Che se ne parli bene o male, l’importante è parlarne: mentre la polemica infuria sul web, la catena d’abbigliamento Zara ha deciso di ritirare il capo incriminato dal mercato. Ma ormai, la frittata è fatta: che si tratti della nuova frontiera delle strategie di marketing?

Il sito del Guardian ha pubblicato la notizia alle ore 11:51 di questa mattina; alle 16:38, digitando “Zara Sheriff t shirt” su Google, il motore rigurgitava circa 109.000 risultati; nel migliore dei casi, si trattava delle testate di tutto il mondo che si rimbalzavano la patata bollente. “Zara Sheriff”, questo il nome della maglietta oggi al centro dell’attenzione mondiale, con cassa di amplificazione viscerale dei social media: per esser precisi, la parte superiore di un pigiama per bambini dai tre mesi ai tre anni. Il design lascia spazio a ben pochi dubbi: le righe bianche e blu, la stella gialla sulla parte sinistra del petto ricordano le divise degli internati Ebrei nei campi di concentramento.

Tra i primi a notare la – palese – somiglianza, un giornalista israeliano: Israele figurava infatti tra i Paesi in cui il capo era in commercio. In seguito alla reazione dei media su scala internazionale, la catena di moda spagnola ha reagito allo sdegno collettivo ritirando la “Sheriff T-shirt” dal mercato, tanté che sul sito di Zara non ne è rimasta traccia. I portavoce della casa di moda si sono pubblicamente scusati via twitter, declinando in varie lingue lo stesso messaggio: fondamentalmente, il design s’ispirava alle stelle degli sceriffi del Far West (da qui il nome). Di fatto, sulla stella campeggiava la scritta “sheriff”, ma poco visibile (come alcuni osservatori hanno fatto notare) e a sei invece che cinque punte (http://www.devries.fr/2014/08/27/zara-goes-retro/?lang=en).

Non si tratta della prima volta che la catena spagnola Zara viene accusata di fare poca attenzione al politically correct, soprattutto quando si tratta di temi legati al razzismo: come alcuni ricorderanno, nel 2007 una cliente riportò sconvolta la borsa al negozio, dopo essersi accorta della presenza di una svastica neanche troppo nascosta dal design floreale; ma non serve andare tanto indietro per trovare la catena nuovamente nell’occhio del ciclone: un paio di settimane fa’ la scritta “WHITE IS THE NEW BLACK” in nero su sfondo bianco, da molti interpretata come razzista.

Tornando alla maglia dello sceriffo: certo, qualche differenza rispetto alle divise dei lager si può trovare, come il fatto che là le strisce fossero verticali e non orizzontali. Resta la domanda fondamentale, così declinata dallo Spiegel: “Die Frage, die jetzt gestellt wird, ist überall dieselbe: Was haben die sich dabei nur gedacht?”. Appunto, che cosa avevano in mente, mettendo sul mercato un capo tanto più vicino all’evidenza che all’ambiguità?

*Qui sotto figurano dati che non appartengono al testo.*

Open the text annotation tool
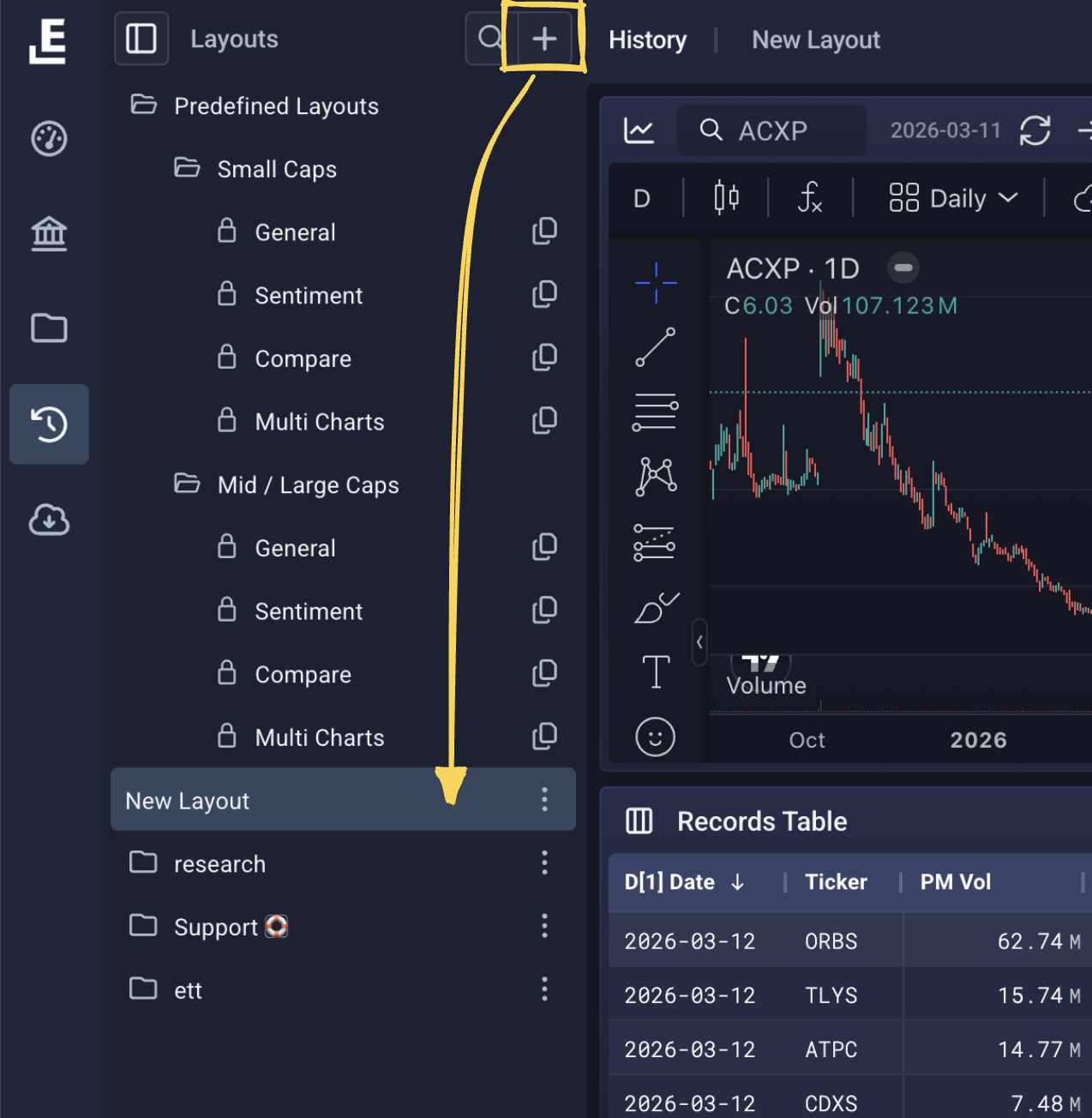The height and width of the screenshot is (1118, 1092). coord(656,672)
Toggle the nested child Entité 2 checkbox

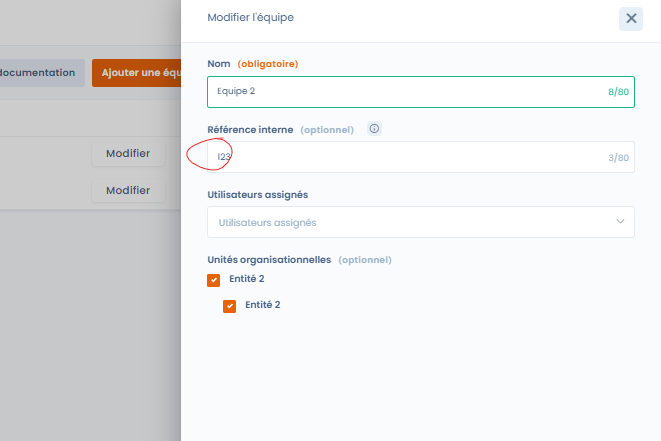point(230,306)
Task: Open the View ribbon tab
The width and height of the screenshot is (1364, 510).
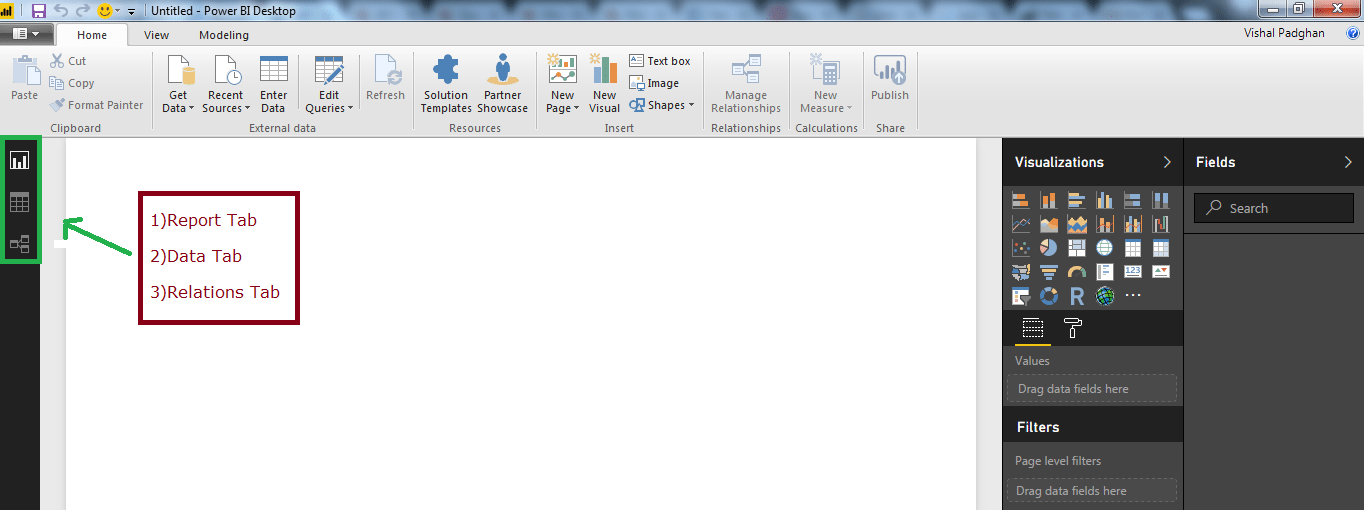Action: click(x=156, y=35)
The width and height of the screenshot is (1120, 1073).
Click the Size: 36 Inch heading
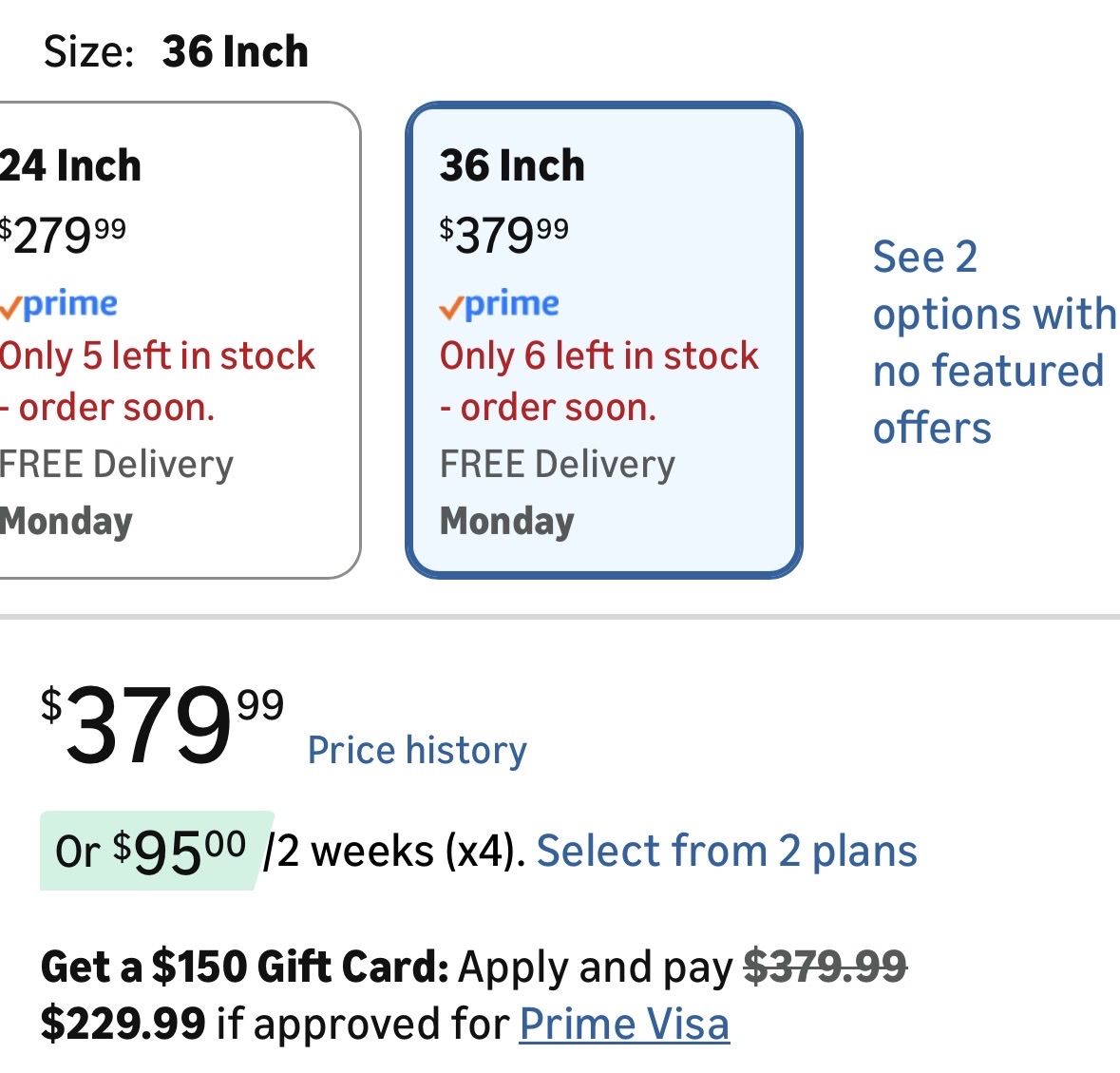177,51
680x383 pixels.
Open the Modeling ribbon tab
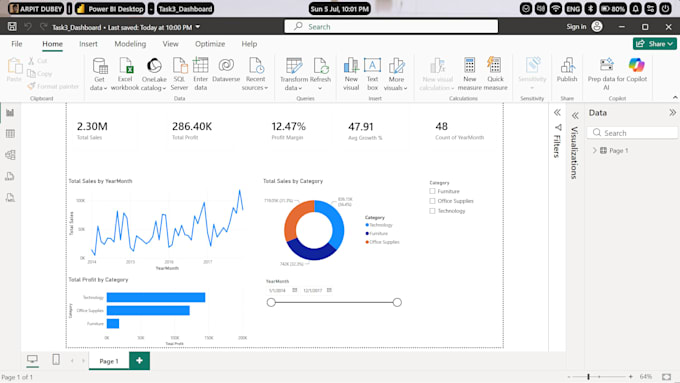pos(130,44)
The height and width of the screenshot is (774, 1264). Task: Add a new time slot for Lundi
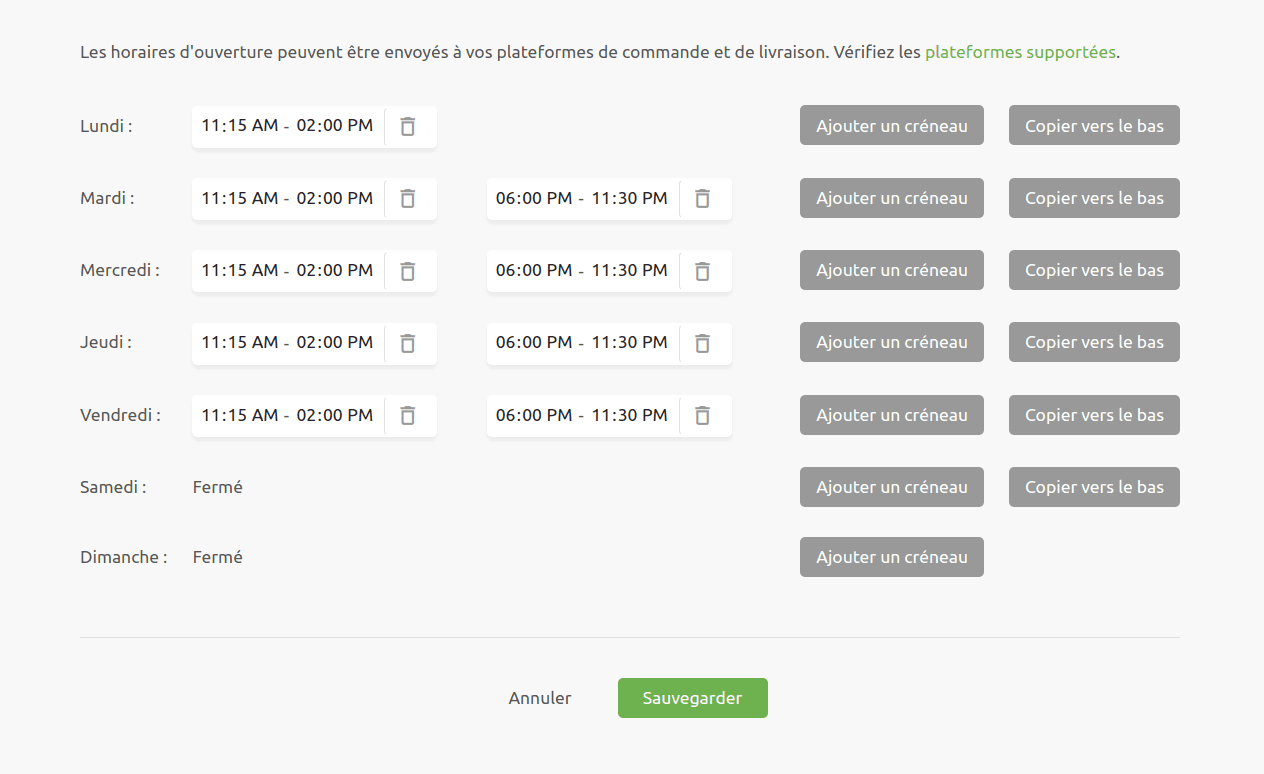[x=891, y=125]
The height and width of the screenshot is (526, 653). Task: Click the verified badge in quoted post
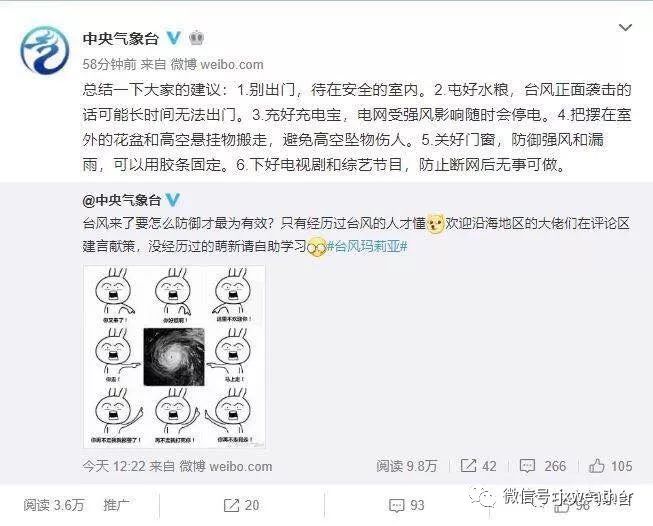[x=172, y=200]

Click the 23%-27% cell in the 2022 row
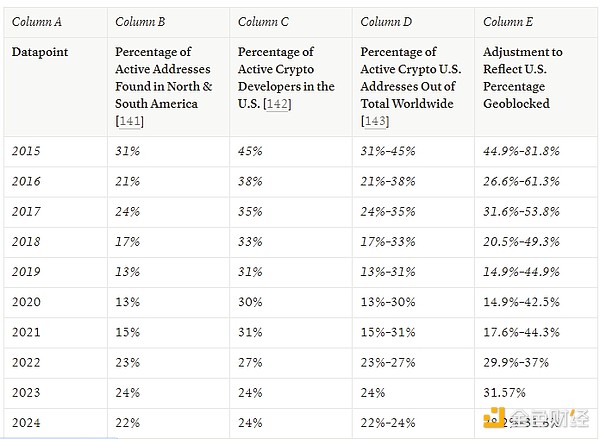(388, 364)
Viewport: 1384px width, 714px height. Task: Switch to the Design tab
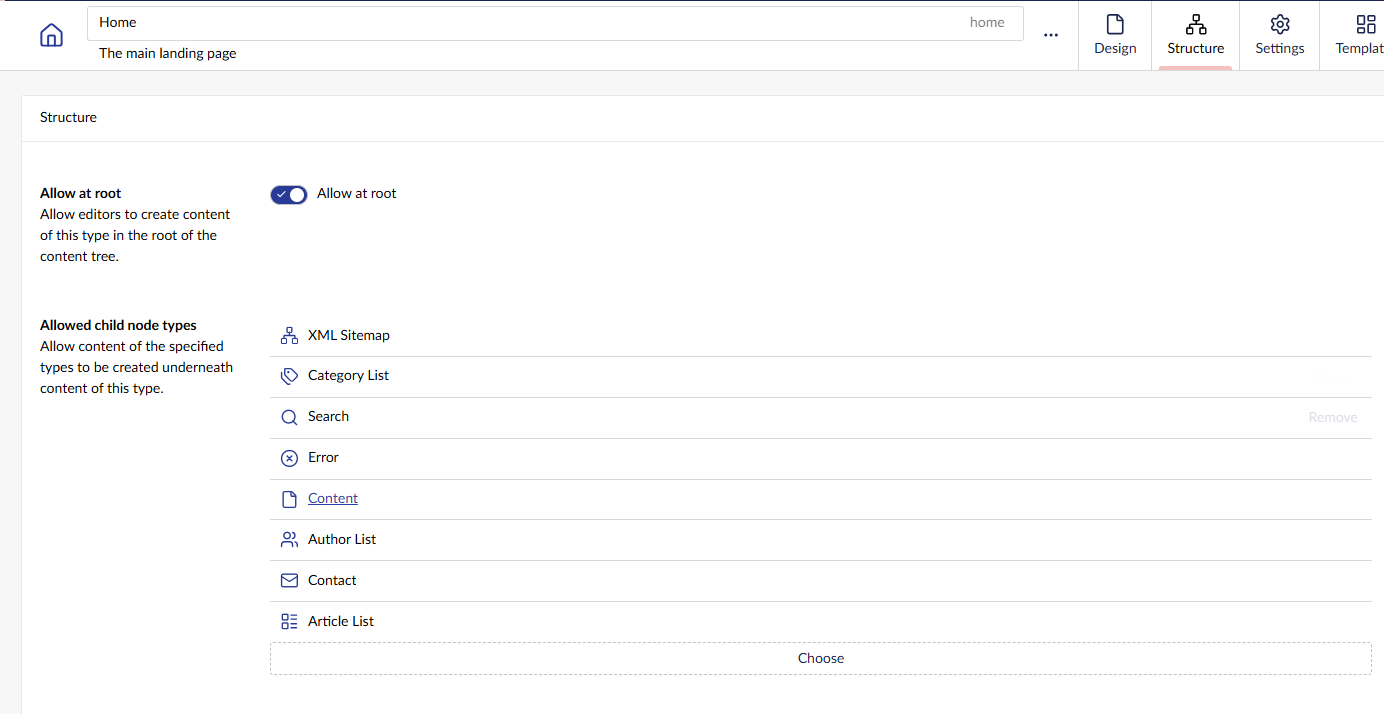[x=1115, y=36]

Ognuno è libero di trovare le proprie risposte: dalle teorie di cospirazione alle osservazioni degli indignati perenni, fino alla mancanza di buongusto e di tatto; della risma, sarà sempre pieno il web e non solo. Resta il fatto, che più si accende la polemica, più un punto emerge lampante: come (triste) strategia di marketing, funziona alla perfezione.